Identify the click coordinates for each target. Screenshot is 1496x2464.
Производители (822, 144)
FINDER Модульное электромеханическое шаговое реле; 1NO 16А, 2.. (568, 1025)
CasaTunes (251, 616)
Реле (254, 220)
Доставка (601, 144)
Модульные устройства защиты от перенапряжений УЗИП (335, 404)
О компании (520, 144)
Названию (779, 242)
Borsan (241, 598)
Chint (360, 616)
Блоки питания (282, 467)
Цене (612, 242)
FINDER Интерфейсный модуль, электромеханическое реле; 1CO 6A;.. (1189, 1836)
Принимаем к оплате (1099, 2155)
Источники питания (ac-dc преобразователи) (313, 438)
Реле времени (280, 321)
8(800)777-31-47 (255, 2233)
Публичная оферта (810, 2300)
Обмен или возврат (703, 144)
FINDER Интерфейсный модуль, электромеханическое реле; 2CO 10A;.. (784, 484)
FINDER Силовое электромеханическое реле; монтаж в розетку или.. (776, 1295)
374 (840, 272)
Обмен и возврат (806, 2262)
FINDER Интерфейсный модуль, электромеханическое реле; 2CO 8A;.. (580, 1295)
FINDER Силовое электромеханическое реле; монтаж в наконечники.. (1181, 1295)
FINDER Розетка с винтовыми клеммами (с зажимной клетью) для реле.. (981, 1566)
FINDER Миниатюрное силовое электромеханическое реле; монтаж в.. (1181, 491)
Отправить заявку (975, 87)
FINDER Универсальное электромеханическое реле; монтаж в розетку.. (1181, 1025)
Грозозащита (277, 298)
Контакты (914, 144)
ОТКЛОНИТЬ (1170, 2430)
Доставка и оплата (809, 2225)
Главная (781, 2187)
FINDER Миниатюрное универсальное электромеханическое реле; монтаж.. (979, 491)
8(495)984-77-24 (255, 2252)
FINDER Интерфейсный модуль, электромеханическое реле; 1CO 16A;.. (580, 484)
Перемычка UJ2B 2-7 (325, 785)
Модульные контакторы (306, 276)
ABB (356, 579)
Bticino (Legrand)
==================================================
> EXERCISE INSTRUCTIONS
An exact restatement of all the entries above is needed.

> ANSWER TO THIS PROBLEM
Identify the click coordinates for each target. Screenshot is 1496x2464.
Производители (822, 144)
FINDER Модульное электромеханическое шаговое реле; 1NO 16А, 2.. (568, 1025)
CasaTunes (251, 616)
Реле (254, 220)
Доставка (601, 144)
Модульные устройства защиты от перенапряжений УЗИП (335, 404)
О компании (520, 144)
Названию (779, 242)
Borsan (241, 598)
Chint (360, 616)
Блоки питания (282, 467)
Цене (612, 242)
FINDER Интерфейсный модуль, электромеханическое реле; 1CO 6A;.. (1189, 1836)
Принимаем к оплате (1099, 2155)
Источники питания (ac-dc преобразователи) (313, 438)
Реле времени (280, 321)
8(800)777-31-47 (255, 2233)
Публичная оферта (810, 2300)
Обмен или возврат (703, 144)
FINDER Интерфейсный модуль, электромеханическое реле; 2CO 10A;.. (784, 484)
FINDER Силовое электромеханическое реле; монтаж в розетку или.. (776, 1295)
374 (840, 272)
Обмен и возврат (806, 2262)
FINDER Интерфейсный модуль, электромеханическое реле; 2CO 8A;.. (580, 1295)
FINDER Силовое электромеханическое реле; монтаж в наконечники.. (1181, 1295)
FINDER Розетка с винтовыми клеммами (с зажимной клетью) для реле.. (981, 1566)
FINDER Миниатюрное силовое электромеханическое реле; монтаж в.. (1181, 491)
Отправить заявку (975, 87)
FINDER Универсальное электромеханическое реле; монтаж в розетку.. (1181, 1025)
Грозозащита (277, 298)
Контакты (914, 144)
ОТКЛОНИТЬ (1170, 2430)
Доставка и оплата (809, 2225)
Главная (781, 2187)
FINDER Миниатюрное универсальное электромеханическое реле; монтаж.. (979, 491)
8(495)984-77-24 (255, 2252)
FINDER Интерфейсный модуль, электромеханическое реле; 1CO 16A;.. (580, 484)
Перемычка UJ2B 2-7 (325, 785)
Модульные контакторы (306, 276)
ABB (356, 579)
Bticino (Legrand)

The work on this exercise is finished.